┌─ Supplied material

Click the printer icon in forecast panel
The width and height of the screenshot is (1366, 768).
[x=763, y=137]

└─
┌─ Supplied material

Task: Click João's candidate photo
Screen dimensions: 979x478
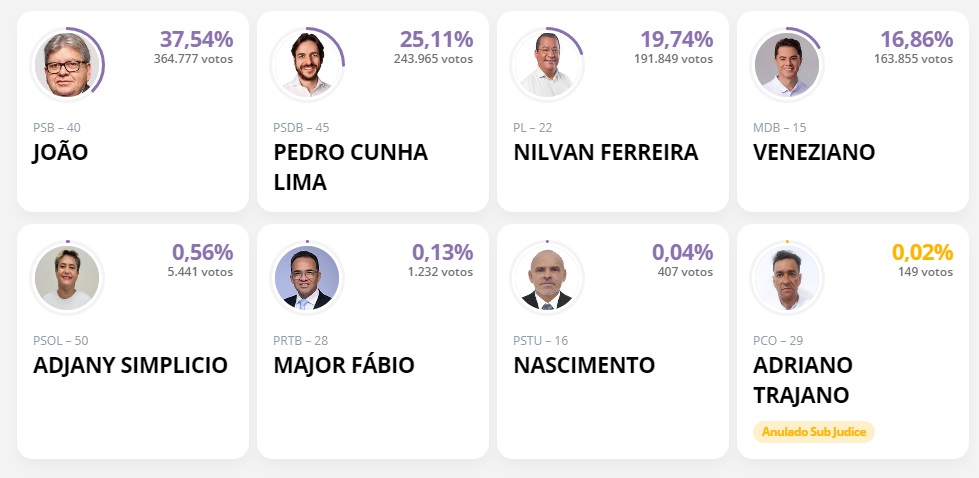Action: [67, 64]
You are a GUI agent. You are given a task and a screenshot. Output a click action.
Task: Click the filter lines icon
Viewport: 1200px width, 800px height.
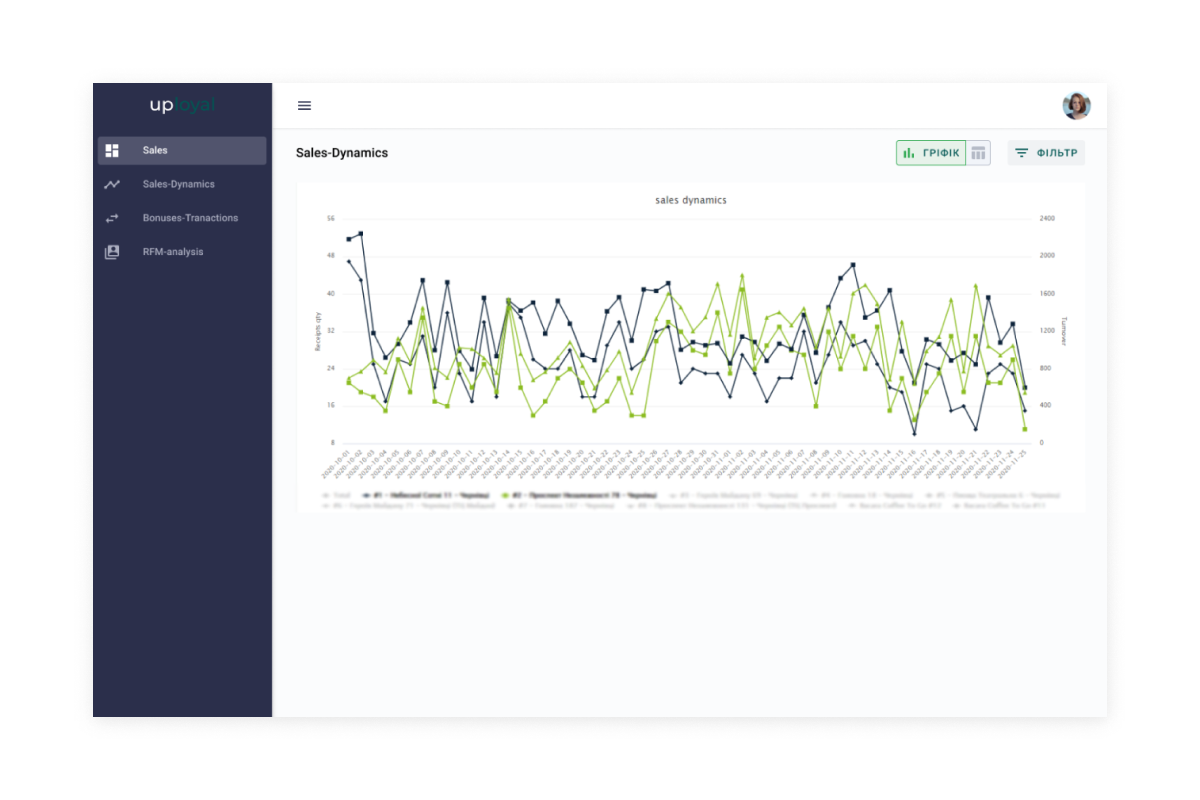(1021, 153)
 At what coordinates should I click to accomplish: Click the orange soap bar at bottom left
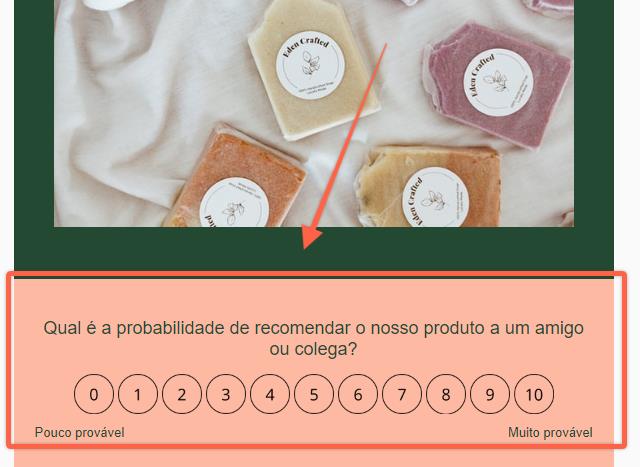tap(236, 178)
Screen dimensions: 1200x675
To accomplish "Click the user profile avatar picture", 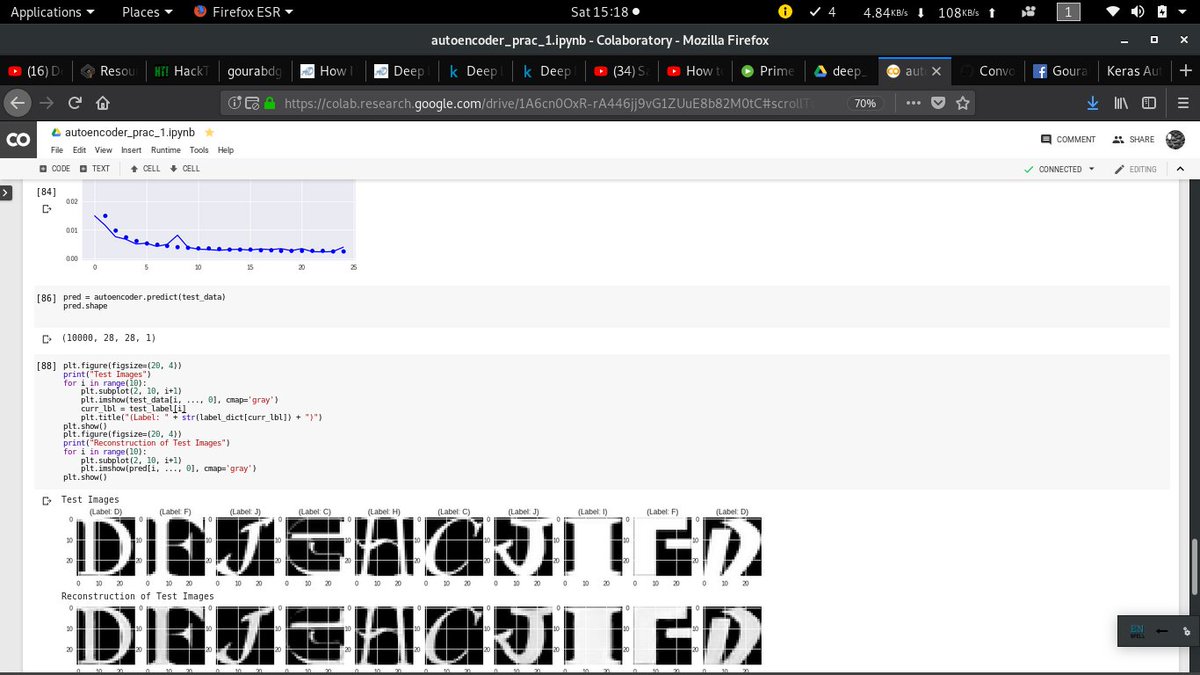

└─
┌─ Supplied material

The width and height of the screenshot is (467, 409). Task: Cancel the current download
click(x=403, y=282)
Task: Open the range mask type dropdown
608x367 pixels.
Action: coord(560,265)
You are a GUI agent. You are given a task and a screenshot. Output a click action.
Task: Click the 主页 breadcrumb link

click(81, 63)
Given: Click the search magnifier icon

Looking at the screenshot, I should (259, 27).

└─

## [Task description]
Word for word, repeat the lines above from the one with "Task: Click João's candidate photo" through the one with "the user profile", and nothing beyond them. Omit the pictures.

## [Answer space]
Task: Click João's candidate photo
Screen dimensions: 979x478
Action: [67, 64]
You are a GUI agent. You are given a task and a screenshot. Output a click action.
Task: Click the filter lines icon
Viewport: 1200px width, 800px height.
(1021, 153)
 At what coordinates should I click to accomplish: Click the orange soap bar at bottom left
tap(236, 178)
Screen dimensions: 1200x675
To accomplish "Click the user profile avatar picture", 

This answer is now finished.